__Exercise details__. Some entries follow. Reproduce exactly the lines starting at the one with "Task: Open the 企画立案 (planning) sidebar icon" and stopping after the one with "The image size is (612, 507).".
Segment Start: Extracted records
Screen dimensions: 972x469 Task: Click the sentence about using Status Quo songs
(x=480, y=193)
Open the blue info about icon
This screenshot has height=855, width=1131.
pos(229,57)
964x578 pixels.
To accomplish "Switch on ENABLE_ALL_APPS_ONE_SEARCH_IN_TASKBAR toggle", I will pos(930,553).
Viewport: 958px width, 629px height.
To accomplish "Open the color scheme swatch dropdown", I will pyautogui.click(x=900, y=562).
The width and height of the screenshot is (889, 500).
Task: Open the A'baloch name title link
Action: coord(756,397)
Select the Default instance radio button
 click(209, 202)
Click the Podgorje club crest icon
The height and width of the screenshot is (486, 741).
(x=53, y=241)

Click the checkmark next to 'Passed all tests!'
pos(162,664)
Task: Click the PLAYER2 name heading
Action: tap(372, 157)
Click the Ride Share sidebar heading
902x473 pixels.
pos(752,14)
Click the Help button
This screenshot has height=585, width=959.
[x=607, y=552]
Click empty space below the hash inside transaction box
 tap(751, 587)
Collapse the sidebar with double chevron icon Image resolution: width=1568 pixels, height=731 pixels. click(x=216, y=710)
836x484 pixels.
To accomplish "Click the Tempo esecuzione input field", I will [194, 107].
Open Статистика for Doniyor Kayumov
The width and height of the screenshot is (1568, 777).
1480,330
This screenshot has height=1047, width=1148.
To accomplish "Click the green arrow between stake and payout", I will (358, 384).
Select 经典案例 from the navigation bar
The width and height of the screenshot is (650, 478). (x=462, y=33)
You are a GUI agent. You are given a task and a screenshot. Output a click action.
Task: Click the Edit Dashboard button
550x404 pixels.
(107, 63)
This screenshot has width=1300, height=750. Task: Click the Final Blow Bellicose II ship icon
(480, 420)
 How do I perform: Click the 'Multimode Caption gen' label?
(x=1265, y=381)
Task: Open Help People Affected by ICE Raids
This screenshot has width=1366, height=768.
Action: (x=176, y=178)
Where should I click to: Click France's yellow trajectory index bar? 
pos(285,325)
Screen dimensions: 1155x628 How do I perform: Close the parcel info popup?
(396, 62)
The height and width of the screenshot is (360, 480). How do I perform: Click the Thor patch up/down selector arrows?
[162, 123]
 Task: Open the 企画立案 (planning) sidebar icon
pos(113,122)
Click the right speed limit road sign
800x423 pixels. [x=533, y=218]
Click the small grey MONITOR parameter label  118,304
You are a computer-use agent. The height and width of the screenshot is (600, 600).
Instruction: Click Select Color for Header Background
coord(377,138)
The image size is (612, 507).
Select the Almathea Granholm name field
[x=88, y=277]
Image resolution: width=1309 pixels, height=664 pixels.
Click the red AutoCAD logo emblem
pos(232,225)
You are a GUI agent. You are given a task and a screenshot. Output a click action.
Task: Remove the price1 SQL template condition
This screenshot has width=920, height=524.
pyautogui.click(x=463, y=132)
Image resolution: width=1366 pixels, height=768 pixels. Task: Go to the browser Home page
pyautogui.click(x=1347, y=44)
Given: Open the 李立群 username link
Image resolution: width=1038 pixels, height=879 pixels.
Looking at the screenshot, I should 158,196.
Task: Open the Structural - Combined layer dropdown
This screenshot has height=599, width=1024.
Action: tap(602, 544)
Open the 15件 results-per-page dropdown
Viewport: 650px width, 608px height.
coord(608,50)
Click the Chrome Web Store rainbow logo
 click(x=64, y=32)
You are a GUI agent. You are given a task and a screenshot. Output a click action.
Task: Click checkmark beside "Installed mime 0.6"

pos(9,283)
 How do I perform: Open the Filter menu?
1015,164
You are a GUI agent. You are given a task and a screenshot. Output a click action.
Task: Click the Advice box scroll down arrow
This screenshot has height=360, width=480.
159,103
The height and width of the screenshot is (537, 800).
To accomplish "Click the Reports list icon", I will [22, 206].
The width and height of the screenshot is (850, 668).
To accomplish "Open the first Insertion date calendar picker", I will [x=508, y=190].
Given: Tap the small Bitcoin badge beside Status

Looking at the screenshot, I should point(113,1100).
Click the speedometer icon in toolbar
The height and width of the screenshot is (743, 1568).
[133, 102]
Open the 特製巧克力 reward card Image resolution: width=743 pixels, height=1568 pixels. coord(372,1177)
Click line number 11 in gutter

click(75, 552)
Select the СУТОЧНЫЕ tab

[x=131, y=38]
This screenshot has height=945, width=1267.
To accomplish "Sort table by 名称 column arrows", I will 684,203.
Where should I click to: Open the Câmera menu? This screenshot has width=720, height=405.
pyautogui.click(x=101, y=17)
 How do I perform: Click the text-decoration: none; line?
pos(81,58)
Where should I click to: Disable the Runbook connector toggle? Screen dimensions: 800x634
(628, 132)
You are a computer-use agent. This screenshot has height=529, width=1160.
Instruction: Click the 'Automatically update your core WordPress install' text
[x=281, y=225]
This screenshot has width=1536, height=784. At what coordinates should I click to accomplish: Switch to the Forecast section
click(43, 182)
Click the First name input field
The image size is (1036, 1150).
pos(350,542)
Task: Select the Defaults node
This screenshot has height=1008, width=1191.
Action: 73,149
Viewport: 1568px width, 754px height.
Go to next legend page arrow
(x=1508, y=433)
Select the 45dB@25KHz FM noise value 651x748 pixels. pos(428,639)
Segment End: Extracted records
__Response__.
 Task: Open the 企画立案 (planning) sidebar icon
pos(113,122)
Click the right speed limit road sign
800x423 pixels. [x=533, y=218]
Click the small grey MONITOR parameter label  118,304
You are a computer-use agent. The height and width of the screenshot is (600, 600).
Instruction: Click Select Color for Header Background
coord(377,138)
The image size is (612, 507).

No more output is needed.